Hace años, el abuelo recibió una carta. Su lectura no le impresionaría mucho, aunque tampoco creo que lo dejara indiferente. Por entonces era un viudo respetable. Tenía una hija pequeña, que quizá jugaba junto a él, en la sala grande. Él habría adquirido ya la pose de hombre sereno, que se ha adaptado con resignación a los envites de la vida. De vez en cuando, mientras leía aquella carta, levantaría la mirada hasta el cuadro de Sofía. Por entonces, sólo había un cuadro, y estaba colgado en la pared principal de la sala noble. Sentado en el sofá isabelino, que estaba tapizado de terciopelo granate, se tomaba una copita de coñac. Era el único capricho que se permitía, volcado por completo en su profesión. Tenía fama de hombre demasiado serio. Era una fama que aumentaría con el tiempo, hasta transformarlo en una figura poco amable a los ojos de la gente. Nadie negaba que era de trato cortés, un punto distante. Pero, en sus labios, se veía el rictus de una amargura que se acentuó a medida que se volvía rico en pérdidas. Alrededor de los ojos, dos sombras que recordaban la música de un violín.

Al cabo del tiempo, yo di con aquella carta. Las frases escritas me llevaron a reconstruir el hilo de una historia. No estaban escritas por mí, pero supe hacerlas mías.
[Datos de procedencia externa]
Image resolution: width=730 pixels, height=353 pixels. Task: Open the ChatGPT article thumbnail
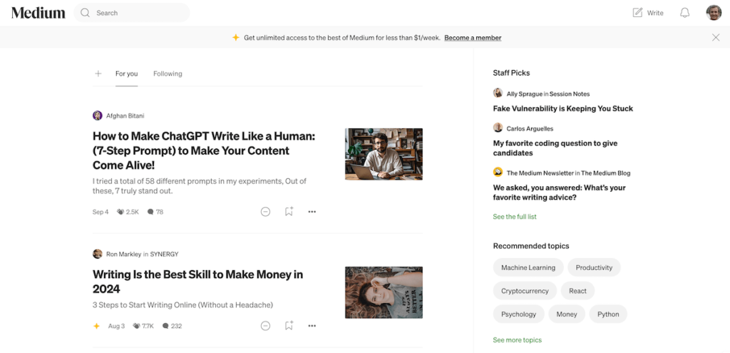[384, 153]
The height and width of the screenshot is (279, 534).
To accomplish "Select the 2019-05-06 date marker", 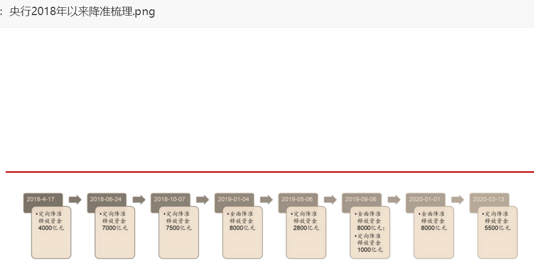I will [298, 200].
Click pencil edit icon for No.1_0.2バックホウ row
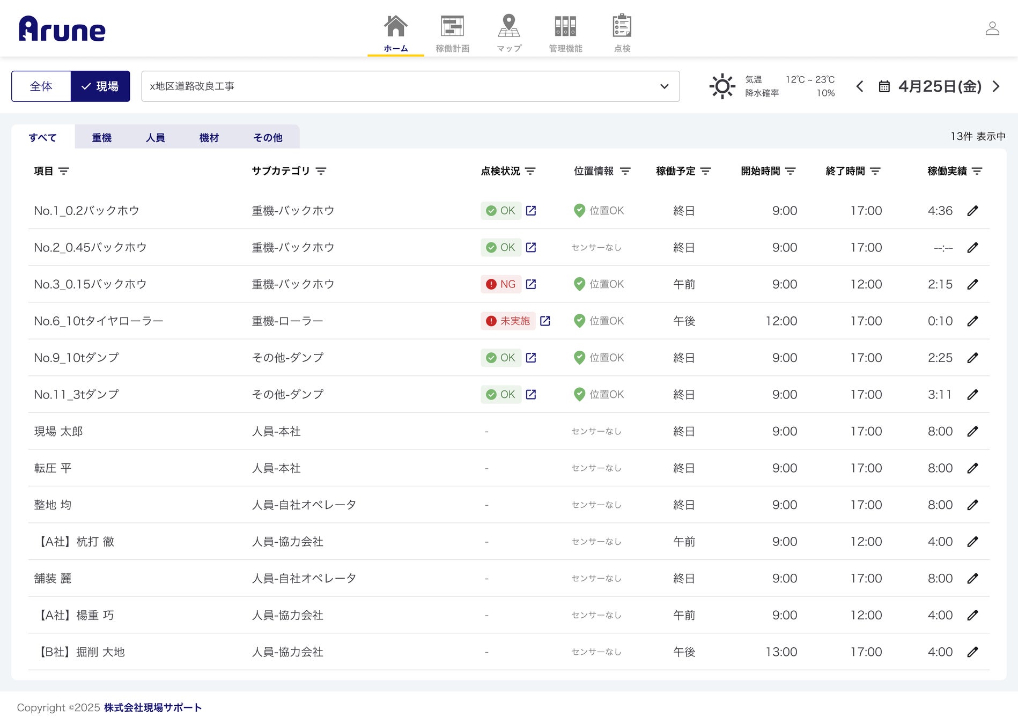 click(972, 211)
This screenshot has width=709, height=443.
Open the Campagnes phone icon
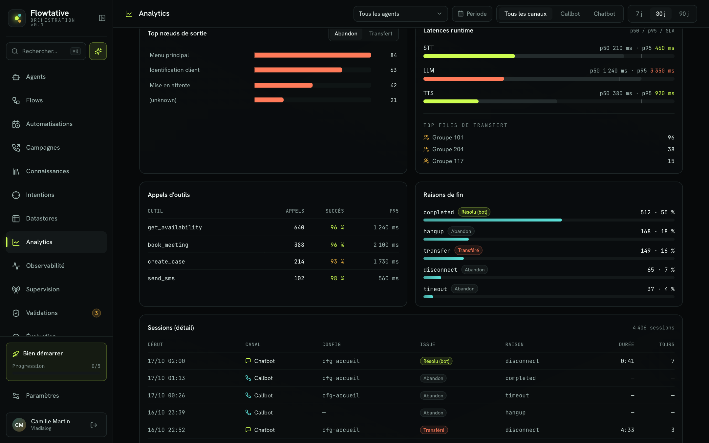point(16,148)
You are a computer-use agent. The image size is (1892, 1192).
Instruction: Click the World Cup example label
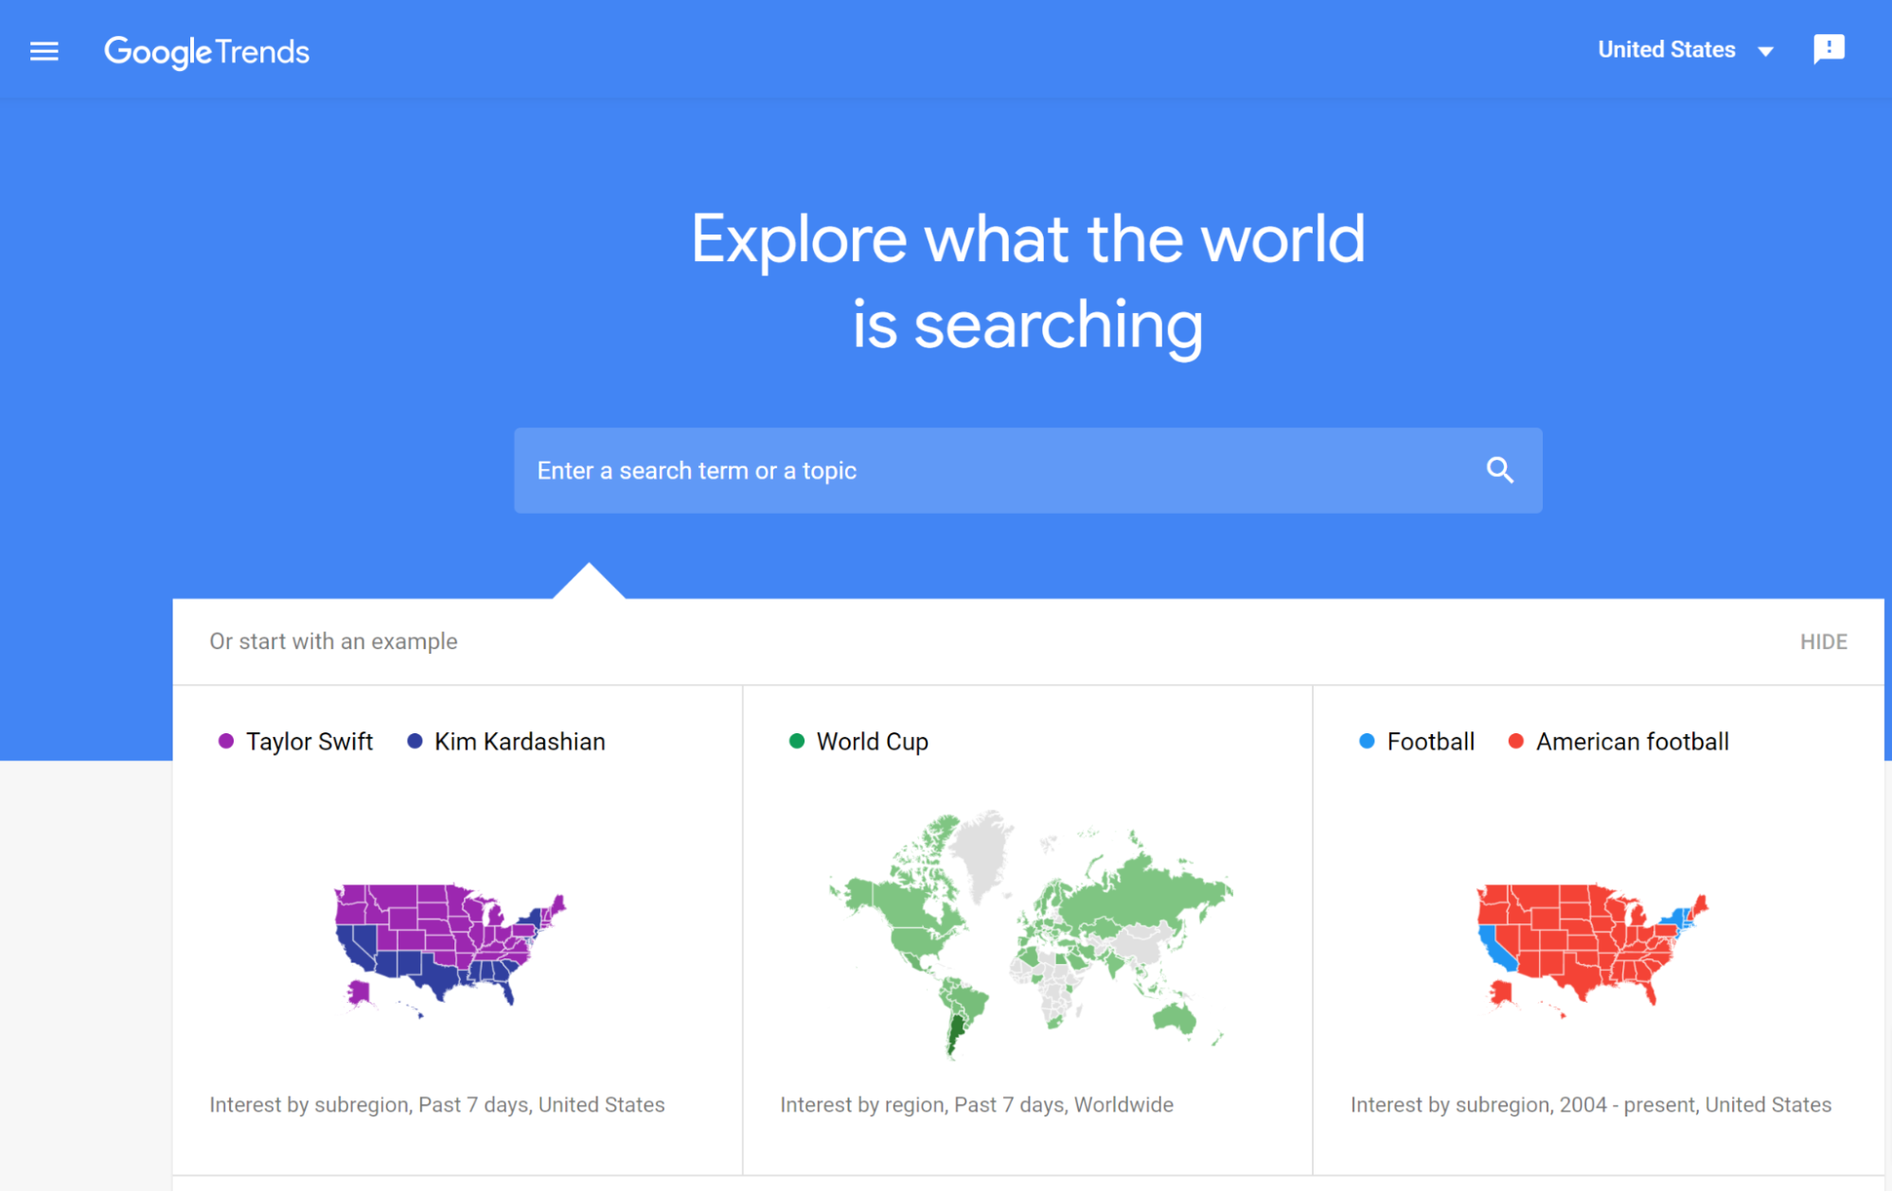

Surgieron de observar la lluvia en un pueblecito minúsculo. La lluvia, que cuando acecha, llena la tierra de burbujas y convierte los caminos en lodazales. Había niños que nunca habían visto llover. No es sencillo imaginarlo, pero puede ser bello. Las situaciones que para unos son habituales se vuelven absolutamente nuevas para otros. Crios que se comían el agua que caía del cielo con los labios. Se la bebían poco a poco, descalzos, las piernas desnudas hasta las rodillas. Notaban cómo correteaban las gotas por sus cabellos, por la frente, por las mejillas. Era una sensación magnífica, inesperada. Las frases hablaban de Jaisalmer, el lugar donde fue redactada la carta, pero hablaban también de otro lugar: el jardín de La Casa de Albarca.

Se acordaba de los rosales. De la cantidad de agua que necesitan, siempre dependiendo del clima, de la permeabilidad de la tierra, de la temperatura. Se había esforzado mucho para conseguir que la tierra se mantuviera fresca. Cuando se reseca, las raíces sufren el calor. Mientras los rosales fueron pequeños, los regaba con agua abundante. Dejaba que el chorro de agua penetrase tierra adentro, hasta que se empapaba entera. Desde Khudi, observando la lluvia loca, se acordó de los rosales que había amado. Pensó en ello con una pizca de nostalgia mientras contemplaba cómo los niños saltaban de un charco a otro. Habían transcurrido seis años, seis meses y doce días, desde la muerte de Sofía. Quizá ya llevaba el tiempo suficiente en la India. Los rosales necesitaban un lugar soleado y protegido de las ventadas para crecer. Él también había sentido la urgencia de vivir en un sitio lo bastante aislado de las inclemencias del mundo. Comprendía que había hecho una elección correcta. El tiempo es un ungüento que se esparce por las heridas más profundas y consigue sanarlas. La distancia es una planta medicinal que nos salva del sufrimiento.